- [Records for this exercise]
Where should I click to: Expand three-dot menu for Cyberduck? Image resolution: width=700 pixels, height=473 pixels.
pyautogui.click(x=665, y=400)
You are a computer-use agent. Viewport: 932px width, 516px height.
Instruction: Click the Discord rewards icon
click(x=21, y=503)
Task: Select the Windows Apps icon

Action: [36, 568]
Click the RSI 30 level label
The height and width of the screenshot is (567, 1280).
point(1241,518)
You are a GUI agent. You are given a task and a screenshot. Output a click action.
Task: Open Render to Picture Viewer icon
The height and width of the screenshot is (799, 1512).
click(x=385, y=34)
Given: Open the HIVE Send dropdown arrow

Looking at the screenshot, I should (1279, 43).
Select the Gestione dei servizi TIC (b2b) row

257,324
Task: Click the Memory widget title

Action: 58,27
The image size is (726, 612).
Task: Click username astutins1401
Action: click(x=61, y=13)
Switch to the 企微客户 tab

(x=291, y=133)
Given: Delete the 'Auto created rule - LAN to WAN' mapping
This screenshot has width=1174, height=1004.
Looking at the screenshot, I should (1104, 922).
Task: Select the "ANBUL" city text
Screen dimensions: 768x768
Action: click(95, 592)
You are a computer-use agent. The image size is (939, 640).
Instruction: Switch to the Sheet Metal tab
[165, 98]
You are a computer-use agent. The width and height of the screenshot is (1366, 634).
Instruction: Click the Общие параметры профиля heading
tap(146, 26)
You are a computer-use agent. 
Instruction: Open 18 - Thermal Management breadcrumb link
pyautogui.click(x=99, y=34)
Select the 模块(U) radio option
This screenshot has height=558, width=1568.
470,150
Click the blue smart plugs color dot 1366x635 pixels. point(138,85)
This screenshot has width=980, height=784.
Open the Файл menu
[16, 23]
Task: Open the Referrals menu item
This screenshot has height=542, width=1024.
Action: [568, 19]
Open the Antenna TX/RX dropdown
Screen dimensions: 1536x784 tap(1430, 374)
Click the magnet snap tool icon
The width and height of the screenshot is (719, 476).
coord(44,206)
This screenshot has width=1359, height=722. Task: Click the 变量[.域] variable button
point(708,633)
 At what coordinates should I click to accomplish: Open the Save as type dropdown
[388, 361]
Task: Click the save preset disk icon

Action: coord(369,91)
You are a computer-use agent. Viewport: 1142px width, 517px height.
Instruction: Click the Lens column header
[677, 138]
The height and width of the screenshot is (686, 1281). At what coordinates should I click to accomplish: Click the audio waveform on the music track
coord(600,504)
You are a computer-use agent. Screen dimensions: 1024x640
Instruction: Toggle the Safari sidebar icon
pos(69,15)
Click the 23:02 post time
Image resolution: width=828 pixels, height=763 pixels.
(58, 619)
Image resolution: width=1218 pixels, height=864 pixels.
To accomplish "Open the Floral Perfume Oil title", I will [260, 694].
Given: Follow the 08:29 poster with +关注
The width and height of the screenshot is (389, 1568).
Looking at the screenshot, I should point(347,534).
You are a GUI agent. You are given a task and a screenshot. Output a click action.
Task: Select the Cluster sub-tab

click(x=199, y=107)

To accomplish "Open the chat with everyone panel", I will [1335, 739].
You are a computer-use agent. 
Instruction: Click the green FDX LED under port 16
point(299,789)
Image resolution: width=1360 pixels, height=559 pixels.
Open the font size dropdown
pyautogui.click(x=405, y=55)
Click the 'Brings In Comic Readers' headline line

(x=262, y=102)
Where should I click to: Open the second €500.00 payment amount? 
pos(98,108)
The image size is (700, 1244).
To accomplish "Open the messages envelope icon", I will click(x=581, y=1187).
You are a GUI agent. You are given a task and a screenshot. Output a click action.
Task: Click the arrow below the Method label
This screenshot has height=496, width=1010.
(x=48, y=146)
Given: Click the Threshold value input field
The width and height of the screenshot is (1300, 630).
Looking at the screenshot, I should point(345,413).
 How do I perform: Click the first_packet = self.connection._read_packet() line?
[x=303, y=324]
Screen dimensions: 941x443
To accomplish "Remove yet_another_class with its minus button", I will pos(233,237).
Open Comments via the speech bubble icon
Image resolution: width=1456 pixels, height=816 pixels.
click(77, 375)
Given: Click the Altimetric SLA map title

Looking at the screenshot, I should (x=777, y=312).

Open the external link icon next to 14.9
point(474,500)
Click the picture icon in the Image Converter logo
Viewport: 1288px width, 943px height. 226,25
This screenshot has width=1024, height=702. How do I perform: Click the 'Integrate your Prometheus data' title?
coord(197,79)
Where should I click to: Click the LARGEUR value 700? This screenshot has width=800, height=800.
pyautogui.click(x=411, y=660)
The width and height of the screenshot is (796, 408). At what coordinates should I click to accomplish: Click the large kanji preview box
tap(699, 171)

- [The task] What's needed is an exact copy of every entry.

- [Worked solution]
Where should I click to: Expand three-dot menu for Cyberduck? Image resolution: width=700 pixels, height=473 pixels.
pyautogui.click(x=665, y=400)
You are a computer-use agent. Viewport: 932px width, 516px height.
Instruction: Click the Discord rewards icon
click(x=21, y=503)
Task: Select the Windows Apps icon

Action: [36, 568]
Click the RSI 30 level label
The height and width of the screenshot is (567, 1280).
point(1241,518)
You are a GUI agent. You are given a task and a screenshot. Output a click action.
Task: Open Render to Picture Viewer icon
The height and width of the screenshot is (799, 1512).
click(x=385, y=34)
Given: Open the HIVE Send dropdown arrow

Looking at the screenshot, I should (1279, 43).
Select the Gestione dei servizi TIC (b2b) row

257,324
Task: Click the Memory widget title

Action: 58,27
The image size is (726, 612).
Task: Click username astutins1401
Action: click(x=61, y=13)
Switch to the 企微客户 tab

(x=291, y=133)
Given: Delete the 'Auto created rule - LAN to WAN' mapping
This screenshot has width=1174, height=1004.
Looking at the screenshot, I should (1104, 922).
Task: Select the "ANBUL" city text
Screen dimensions: 768x768
Action: click(95, 592)
You are a computer-use agent. The image size is (939, 640).
Instruction: Switch to the Sheet Metal tab
[165, 98]
You are a computer-use agent. The width and height of the screenshot is (1366, 634).
Instruction: Click the Общие параметры профиля heading
tap(146, 26)
You are a computer-use agent. 
Instruction: Open 18 - Thermal Management breadcrumb link
pyautogui.click(x=99, y=34)
Select the 模块(U) radio option
This screenshot has height=558, width=1568.
470,150
Click the blue smart plugs color dot 1366x635 pixels. point(138,85)
This screenshot has width=980, height=784.
Open the Файл menu
[16, 23]
Task: Open the Referrals menu item
This screenshot has height=542, width=1024.
Action: [568, 19]
Open the Antenna TX/RX dropdown
Screen dimensions: 1536x784 tap(1430, 374)
Click the magnet snap tool icon
The width and height of the screenshot is (719, 476).
coord(44,206)
This screenshot has width=1359, height=722. Task: Click the 变量[.域] variable button
point(708,633)
 At what coordinates should I click to accomplish: Open the Save as type dropdown
[388, 361]
Task: Click the save preset disk icon

Action: coord(369,91)
You are a computer-use agent. Viewport: 1142px width, 517px height.
Instruction: Click the Lens column header
[677, 138]
The height and width of the screenshot is (686, 1281). At what coordinates should I click to accomplish: Click the audio waveform on the music track
coord(600,504)
You are a computer-use agent. Screen dimensions: 1024x640
Instruction: Toggle the Safari sidebar icon
pos(69,15)
Click the 23:02 post time
Image resolution: width=828 pixels, height=763 pixels.
(58, 619)
Image resolution: width=1218 pixels, height=864 pixels.
To accomplish "Open the Floral Perfume Oil title", I will [260, 694].
Given: Follow the 08:29 poster with +关注
The width and height of the screenshot is (389, 1568).
Looking at the screenshot, I should point(347,534).
You are a GUI agent. You are given a task and a screenshot. Output a click action.
Task: Select the Cluster sub-tab

click(x=199, y=107)

To accomplish "Open the chat with everyone panel", I will [1335, 739].
You are a computer-use agent. 
Instruction: Click the green FDX LED under port 16
point(299,789)
Image resolution: width=1360 pixels, height=559 pixels.
Open the font size dropdown
pyautogui.click(x=405, y=55)
Click the 'Brings In Comic Readers' headline line

(x=262, y=102)
Where should I click to: Open the second €500.00 payment amount? 
pos(98,108)
The image size is (700, 1244).
To accomplish "Open the messages envelope icon", I will click(x=581, y=1187).
You are a GUI agent. You are given a task and a screenshot. Output a click action.
Task: Click the arrow below the Method label
This screenshot has height=496, width=1010.
(x=48, y=146)
Given: Click the Threshold value input field
The width and height of the screenshot is (1300, 630).
Looking at the screenshot, I should point(345,413).
 How do I perform: Click the first_packet = self.connection._read_packet() line?
[x=303, y=324]
Screen dimensions: 941x443
To accomplish "Remove yet_another_class with its minus button", I will pos(233,237).
Open Comments via the speech bubble icon
Image resolution: width=1456 pixels, height=816 pixels.
click(77, 375)
Given: Click the Altimetric SLA map title

Looking at the screenshot, I should (x=777, y=312).

Open the external link icon next to 14.9
point(474,500)
Click the picture icon in the Image Converter logo
Viewport: 1288px width, 943px height. 226,25
This screenshot has width=1024, height=702. How do I perform: Click the 'Integrate your Prometheus data' title?
coord(197,79)
Where should I click to: Click the LARGEUR value 700? This screenshot has width=800, height=800.
pyautogui.click(x=411, y=660)
The width and height of the screenshot is (796, 408). At what coordinates should I click to accomplish: Click the large kanji preview box
tap(699, 171)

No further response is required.